◆ **Requirement**:
All records are to be retyped faithfully and completely.
◆ ◆ ◆ ◆ ◆
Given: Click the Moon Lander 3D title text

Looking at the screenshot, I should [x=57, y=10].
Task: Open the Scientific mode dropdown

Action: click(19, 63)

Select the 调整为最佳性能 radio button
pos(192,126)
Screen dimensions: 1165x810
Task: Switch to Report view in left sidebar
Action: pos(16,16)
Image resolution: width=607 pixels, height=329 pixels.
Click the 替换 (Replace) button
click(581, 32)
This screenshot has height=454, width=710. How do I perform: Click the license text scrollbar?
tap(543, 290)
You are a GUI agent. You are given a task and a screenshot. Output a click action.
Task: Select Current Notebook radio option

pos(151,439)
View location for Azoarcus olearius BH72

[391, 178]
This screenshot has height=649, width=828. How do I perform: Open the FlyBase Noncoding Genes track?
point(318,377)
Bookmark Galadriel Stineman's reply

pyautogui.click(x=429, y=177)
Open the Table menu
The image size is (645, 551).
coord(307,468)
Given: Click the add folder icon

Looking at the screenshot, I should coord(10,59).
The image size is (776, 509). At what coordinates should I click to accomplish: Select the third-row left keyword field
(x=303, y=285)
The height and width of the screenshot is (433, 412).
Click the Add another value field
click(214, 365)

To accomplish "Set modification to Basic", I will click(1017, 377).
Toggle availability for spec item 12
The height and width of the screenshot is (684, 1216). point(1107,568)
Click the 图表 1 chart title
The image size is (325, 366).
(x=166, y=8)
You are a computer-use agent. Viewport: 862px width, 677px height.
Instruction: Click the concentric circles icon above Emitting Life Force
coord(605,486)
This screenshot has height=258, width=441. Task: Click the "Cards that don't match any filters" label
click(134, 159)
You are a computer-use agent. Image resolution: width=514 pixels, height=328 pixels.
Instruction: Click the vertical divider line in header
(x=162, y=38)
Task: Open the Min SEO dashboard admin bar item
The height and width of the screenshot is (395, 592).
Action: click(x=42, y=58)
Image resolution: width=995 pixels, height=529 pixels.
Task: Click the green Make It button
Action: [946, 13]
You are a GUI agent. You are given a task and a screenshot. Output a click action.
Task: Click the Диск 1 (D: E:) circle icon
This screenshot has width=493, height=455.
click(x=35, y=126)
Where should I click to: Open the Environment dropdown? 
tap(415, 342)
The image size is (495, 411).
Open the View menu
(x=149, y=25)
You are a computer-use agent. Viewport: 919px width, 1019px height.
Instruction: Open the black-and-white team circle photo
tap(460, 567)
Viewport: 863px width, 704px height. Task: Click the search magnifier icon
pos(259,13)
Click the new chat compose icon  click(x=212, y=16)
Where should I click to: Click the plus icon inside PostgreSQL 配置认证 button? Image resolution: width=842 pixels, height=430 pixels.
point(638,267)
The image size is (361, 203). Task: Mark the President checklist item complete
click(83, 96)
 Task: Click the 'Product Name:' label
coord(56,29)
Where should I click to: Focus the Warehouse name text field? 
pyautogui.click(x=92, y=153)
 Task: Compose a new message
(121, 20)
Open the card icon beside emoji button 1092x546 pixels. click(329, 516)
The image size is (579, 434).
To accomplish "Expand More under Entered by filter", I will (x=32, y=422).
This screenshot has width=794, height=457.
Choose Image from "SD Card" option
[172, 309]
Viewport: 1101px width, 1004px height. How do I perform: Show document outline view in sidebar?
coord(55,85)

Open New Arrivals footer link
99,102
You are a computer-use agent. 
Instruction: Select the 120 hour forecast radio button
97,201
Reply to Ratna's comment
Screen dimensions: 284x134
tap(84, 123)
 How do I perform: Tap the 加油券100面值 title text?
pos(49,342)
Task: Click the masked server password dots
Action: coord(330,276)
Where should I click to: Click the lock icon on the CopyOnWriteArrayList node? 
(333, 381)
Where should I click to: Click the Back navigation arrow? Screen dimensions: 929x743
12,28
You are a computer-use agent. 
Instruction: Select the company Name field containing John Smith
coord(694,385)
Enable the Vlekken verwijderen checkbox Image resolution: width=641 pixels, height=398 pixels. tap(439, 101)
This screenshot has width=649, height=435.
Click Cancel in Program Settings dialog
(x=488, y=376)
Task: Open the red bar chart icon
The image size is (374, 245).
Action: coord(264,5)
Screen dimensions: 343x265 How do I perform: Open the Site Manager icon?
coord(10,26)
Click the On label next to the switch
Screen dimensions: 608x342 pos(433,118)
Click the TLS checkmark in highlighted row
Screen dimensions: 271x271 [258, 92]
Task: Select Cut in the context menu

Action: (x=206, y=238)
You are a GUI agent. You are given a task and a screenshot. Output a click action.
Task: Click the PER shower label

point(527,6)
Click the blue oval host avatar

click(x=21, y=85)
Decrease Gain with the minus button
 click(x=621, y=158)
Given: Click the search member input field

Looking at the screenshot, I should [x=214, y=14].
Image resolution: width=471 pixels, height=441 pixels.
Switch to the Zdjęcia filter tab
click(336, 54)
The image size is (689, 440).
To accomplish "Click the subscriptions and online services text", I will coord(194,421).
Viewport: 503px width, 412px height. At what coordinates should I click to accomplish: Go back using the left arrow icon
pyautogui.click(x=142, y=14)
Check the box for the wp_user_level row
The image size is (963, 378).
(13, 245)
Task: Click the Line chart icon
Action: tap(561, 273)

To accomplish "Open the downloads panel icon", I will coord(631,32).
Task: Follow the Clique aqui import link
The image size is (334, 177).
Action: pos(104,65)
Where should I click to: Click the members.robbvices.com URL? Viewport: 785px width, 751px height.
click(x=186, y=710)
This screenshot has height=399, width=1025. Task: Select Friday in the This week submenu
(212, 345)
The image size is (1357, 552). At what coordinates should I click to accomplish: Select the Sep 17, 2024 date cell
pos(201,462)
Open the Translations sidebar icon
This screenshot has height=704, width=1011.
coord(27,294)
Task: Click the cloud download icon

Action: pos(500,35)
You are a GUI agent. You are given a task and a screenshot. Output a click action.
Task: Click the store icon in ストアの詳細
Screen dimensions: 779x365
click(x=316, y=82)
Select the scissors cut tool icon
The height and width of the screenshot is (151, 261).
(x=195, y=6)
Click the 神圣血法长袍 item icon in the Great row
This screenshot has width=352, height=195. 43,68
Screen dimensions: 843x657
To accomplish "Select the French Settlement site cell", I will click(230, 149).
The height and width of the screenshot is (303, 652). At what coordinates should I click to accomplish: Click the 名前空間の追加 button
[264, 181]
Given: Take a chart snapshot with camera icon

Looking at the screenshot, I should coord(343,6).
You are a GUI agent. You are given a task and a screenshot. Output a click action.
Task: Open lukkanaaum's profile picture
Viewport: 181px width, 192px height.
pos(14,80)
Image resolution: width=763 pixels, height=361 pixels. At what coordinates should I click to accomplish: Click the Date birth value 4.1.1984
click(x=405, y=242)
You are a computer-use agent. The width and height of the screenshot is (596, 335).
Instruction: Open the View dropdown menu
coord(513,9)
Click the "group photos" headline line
◆ ◆ ◆ ◆ ◆
◆ **Written solution**:
Given: Click the Moon Lander 3D title text

Looking at the screenshot, I should [x=57, y=10].
Task: Open the Scientific mode dropdown

Action: click(19, 63)

Select the 调整为最佳性能 radio button
pos(192,126)
Screen dimensions: 1165x810
Task: Switch to Report view in left sidebar
Action: pos(16,16)
Image resolution: width=607 pixels, height=329 pixels.
Click the 替换 (Replace) button
click(581, 32)
This screenshot has height=454, width=710. How do I perform: Click the license text scrollbar?
tap(543, 290)
You are a GUI agent. You are given a task and a screenshot. Output a click action.
Task: Select Current Notebook radio option

pos(151,439)
View location for Azoarcus olearius BH72

[391, 178]
This screenshot has height=649, width=828. How do I perform: Open the FlyBase Noncoding Genes track?
point(318,377)
Bookmark Galadriel Stineman's reply

pyautogui.click(x=429, y=177)
Open the Table menu
The image size is (645, 551).
coord(307,468)
Given: Click the add folder icon

Looking at the screenshot, I should coord(10,59).
The image size is (776, 509). At what coordinates should I click to accomplish: Select the third-row left keyword field
(x=303, y=285)
The height and width of the screenshot is (433, 412).
Click the Add another value field
click(214, 365)

To accomplish "Set modification to Basic", I will click(1017, 377).
Toggle availability for spec item 12
The height and width of the screenshot is (684, 1216). point(1107,568)
Click the 图表 1 chart title
The image size is (325, 366).
(x=166, y=8)
You are a computer-use agent. Viewport: 862px width, 677px height.
Instruction: Click the concentric circles icon above Emitting Life Force
coord(605,486)
This screenshot has height=258, width=441. Task: Click the "Cards that don't match any filters" label
click(134, 159)
You are a computer-use agent. Image resolution: width=514 pixels, height=328 pixels.
Instruction: Click the vertical divider line in header
(x=162, y=38)
Task: Open the Min SEO dashboard admin bar item
The height and width of the screenshot is (395, 592).
Action: click(x=42, y=58)
Image resolution: width=995 pixels, height=529 pixels.
Task: Click the green Make It button
Action: [946, 13]
You are a GUI agent. You are given a task and a screenshot. Output a click action.
Task: Click the Диск 1 (D: E:) circle icon
This screenshot has width=493, height=455.
click(x=35, y=126)
Where should I click to: Open the Environment dropdown? 
tap(415, 342)
The image size is (495, 411).
Open the View menu
(x=149, y=25)
You are a computer-use agent. Viewport: 919px width, 1019px height.
Instruction: Open the black-and-white team circle photo
tap(460, 567)
Viewport: 863px width, 704px height. Task: Click the search magnifier icon
pos(259,13)
Click the new chat compose icon  click(x=212, y=16)
Where should I click to: Click the plus icon inside PostgreSQL 配置认证 button? Image resolution: width=842 pixels, height=430 pixels.
point(638,267)
The image size is (361, 203). Task: Mark the President checklist item complete
click(83, 96)
 Task: Click the 'Product Name:' label
coord(56,29)
Where should I click to: Focus the Warehouse name text field? 
pyautogui.click(x=92, y=153)
 Task: Compose a new message
(121, 20)
Open the card icon beside emoji button 1092x546 pixels. click(329, 516)
The image size is (579, 434).
To accomplish "Expand More under Entered by filter", I will (x=32, y=422).
This screenshot has width=794, height=457.
Choose Image from "SD Card" option
[172, 309]
Viewport: 1101px width, 1004px height. How do I perform: Show document outline view in sidebar?
coord(55,85)

Open New Arrivals footer link
99,102
You are a computer-use agent. 
Instruction: Select the 120 hour forecast radio button
97,201
Reply to Ratna's comment
Screen dimensions: 284x134
tap(84, 123)
 How do I perform: Tap the 加油券100面值 title text?
pos(49,342)
Task: Click the masked server password dots
Action: coord(330,276)
Where should I click to: Click the lock icon on the CopyOnWriteArrayList node? 
(333, 381)
Where should I click to: Click the Back navigation arrow? Screen dimensions: 929x743
12,28
You are a computer-use agent. 
Instruction: Select the company Name field containing John Smith
coord(694,385)
Enable the Vlekken verwijderen checkbox Image resolution: width=641 pixels, height=398 pixels. tap(439, 101)
This screenshot has width=649, height=435.
Click Cancel in Program Settings dialog
(x=488, y=376)
Task: Open the red bar chart icon
The image size is (374, 245).
Action: coord(264,5)
Screen dimensions: 343x265 How do I perform: Open the Site Manager icon?
coord(10,26)
Click the On label next to the switch
Screen dimensions: 608x342 pos(433,118)
Click the TLS checkmark in highlighted row
Screen dimensions: 271x271 [258, 92]
Task: Select Cut in the context menu

Action: (x=206, y=238)
You are a GUI agent. You are given a task and a screenshot. Output a click action.
Task: Click the PER shower label

point(527,6)
Click the blue oval host avatar

click(x=21, y=85)
Decrease Gain with the minus button
 click(x=621, y=158)
Given: Click the search member input field

Looking at the screenshot, I should [x=214, y=14].
Image resolution: width=471 pixels, height=441 pixels.
Switch to the Zdjęcia filter tab
click(336, 54)
The image size is (689, 440).
To accomplish "Click the subscriptions and online services text", I will coord(194,421).
Viewport: 503px width, 412px height. At what coordinates should I click to accomplish: Go back using the left arrow icon
pyautogui.click(x=142, y=14)
Check the box for the wp_user_level row
The image size is (963, 378).
(13, 245)
Task: Click the Line chart icon
Action: tap(561, 273)

To accomplish "Open the downloads panel icon", I will coord(631,32).
Task: Follow the Clique aqui import link
The image size is (334, 177).
Action: pos(104,65)
Where should I click to: Click the members.robbvices.com URL? Viewport: 785px width, 751px height.
click(x=186, y=710)
This screenshot has height=399, width=1025. Task: Select Friday in the This week submenu
(212, 345)
The image size is (1357, 552). At what coordinates should I click to accomplish: Select the Sep 17, 2024 date cell
pos(201,462)
Open the Translations sidebar icon
This screenshot has height=704, width=1011.
coord(27,294)
Task: Click the cloud download icon

Action: pos(500,35)
You are a GUI agent. You are given a task and a screenshot. Output a click action.
Task: Click the store icon in ストアの詳細
Screen dimensions: 779x365
click(x=316, y=82)
Select the scissors cut tool icon
The height and width of the screenshot is (151, 261).
(x=195, y=6)
Click the 神圣血法长袍 item icon in the Great row
This screenshot has width=352, height=195. 43,68
Screen dimensions: 843x657
To accomplish "Select the French Settlement site cell", I will click(230, 149).
The height and width of the screenshot is (303, 652). At what coordinates should I click to accomplish: Click the 名前空間の追加 button
[264, 181]
Given: Take a chart snapshot with camera icon

Looking at the screenshot, I should coord(343,6).
You are a GUI agent. You are given a task and a screenshot. Output a click action.
Task: Open lukkanaaum's profile picture
Viewport: 181px width, 192px height.
pos(14,80)
Image resolution: width=763 pixels, height=361 pixels. At what coordinates should I click to accomplish: Click the Date birth value 4.1.1984
click(x=405, y=242)
You are a computer-use agent. The width and height of the screenshot is (596, 335).
Instruction: Open the View dropdown menu
coord(513,9)
Click the "group photos" headline line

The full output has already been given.